Tren penurunan di hotel berbintang
Berdasarkan laporan BPS Oktober 2024, TPK hotel di Banyumas turun dari 25,40% pada Agustus 2023 menjadi 24,66% di Agustus 2024. Angka ini terlihat kecil, tapi penting dicatat bahwa penurunan sebesar 1,29% hanya dialami hotel berbintang. Padahal, hotel berbintang biasanya dijadikan tolok ukur kualitas pariwisata karena menawarkan fasilitas lebih lengkap. Jika tren ini berlanjut, tentu akan berdampak pada ekosistem wisata, mulai dari lapangan kerja hingga daya tarik kota bagi wisatawan.

 

Fenomena hotel von bintang yang meningkat
Berbeda dengan hotel berbintang, hotel non bintang justru mengalami peningkatan TPK sebesar 0,97%. Meski angka tersebut tidak terlalu besar, arah perubahannya cukup kontras. Ada dugaan bahwa wisatawan kini lebih berhati-hati dalam pengeluaran dan cenderung memilih penginapan murah.
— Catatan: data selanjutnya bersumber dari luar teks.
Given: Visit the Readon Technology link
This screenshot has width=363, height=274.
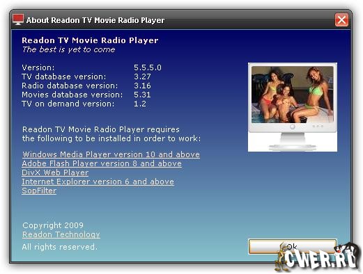Looking at the screenshot, I should (61, 234).
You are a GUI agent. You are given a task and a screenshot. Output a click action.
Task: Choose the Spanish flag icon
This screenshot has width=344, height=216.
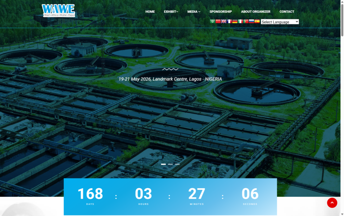257,21
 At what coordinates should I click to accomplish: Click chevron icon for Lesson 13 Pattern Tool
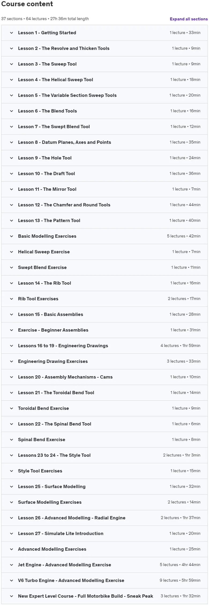pyautogui.click(x=12, y=221)
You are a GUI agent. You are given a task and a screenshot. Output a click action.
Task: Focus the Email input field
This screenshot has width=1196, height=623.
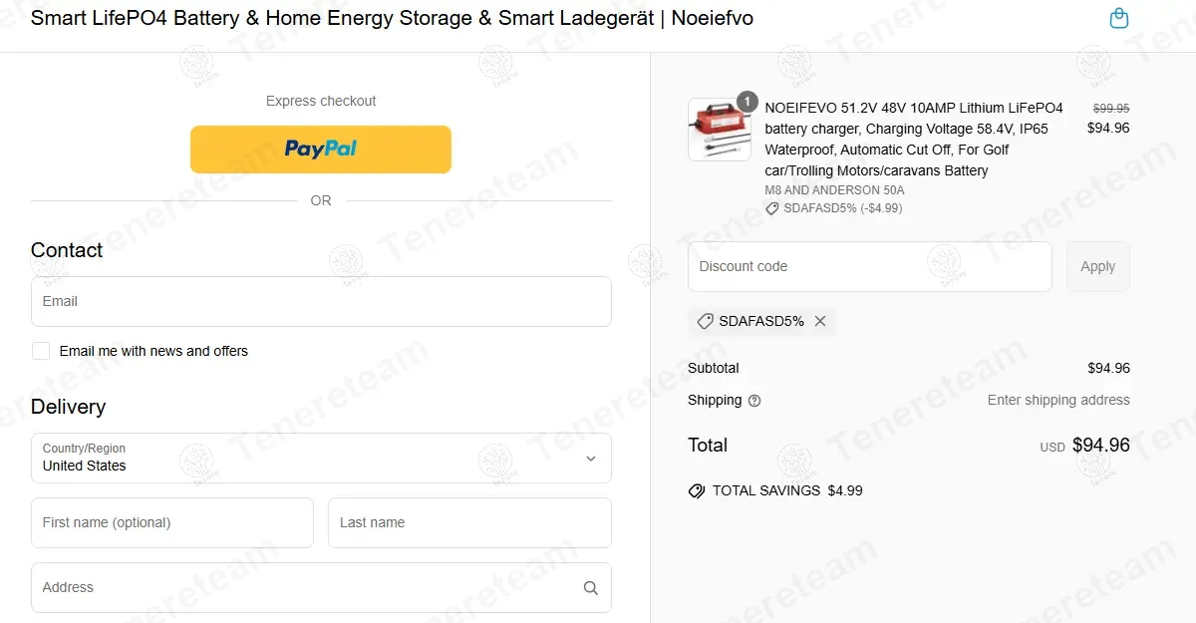[321, 301]
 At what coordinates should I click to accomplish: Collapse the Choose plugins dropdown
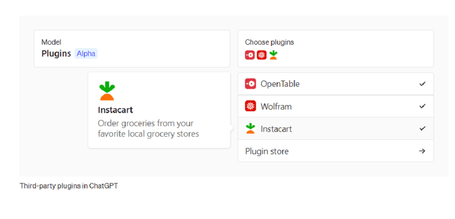click(336, 49)
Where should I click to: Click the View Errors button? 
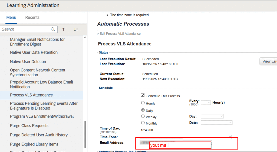pos(268,61)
Namun, ada juga spekulasi bahwa peningkatan ini bisa terkait dengan maraknya penggunaan hotel non bintang untuk kebutuhan singgah singkat atau bahkan aktivitas yang berkaitan dengan “jasa aplikasi ijo”. Data lain yang menguatkan analisis ini adalah rata-rata lama menginap di Banyumas yang hanya 1,04 malam.

 

Dampak bagi industri pariwisata lokal
Jika wisatawan lebih banyak memilih hotel non bintang, maka standar pengalaman wisata di Banyumas bisa bergeser. Hotel berbintang yang selama ini menjadi daya tarik karena kualitas layanan, bisa kehilangan perannya. Sebaliknya, hotel non bintang perlu meningkatkan profesionalisme agar tidak hanya menjadi alternatif murah, tapi juga pilihan yang nyaman. Perubahan ini juga menjadi alarm bagi pemerintah daerah untuk lebih teliti dalam merancang strategi pariwisata, sehingga arah pengembangan bisa sejalan dengan tren baru yang muncul.

 

Data ini bukan sekadar angka, tapi cermin perubahan perilaku wisatawan yang patut ditelaah lebih jauh. Apakah benar wisatawan mulai menghemat anggaran? Ataukah ada faktor sosial lain yang memengaruhi tren ini? Yang jelas, sektor perhotelan Banyumas tidak bisa tinggal diam menghadapi dinamika ini.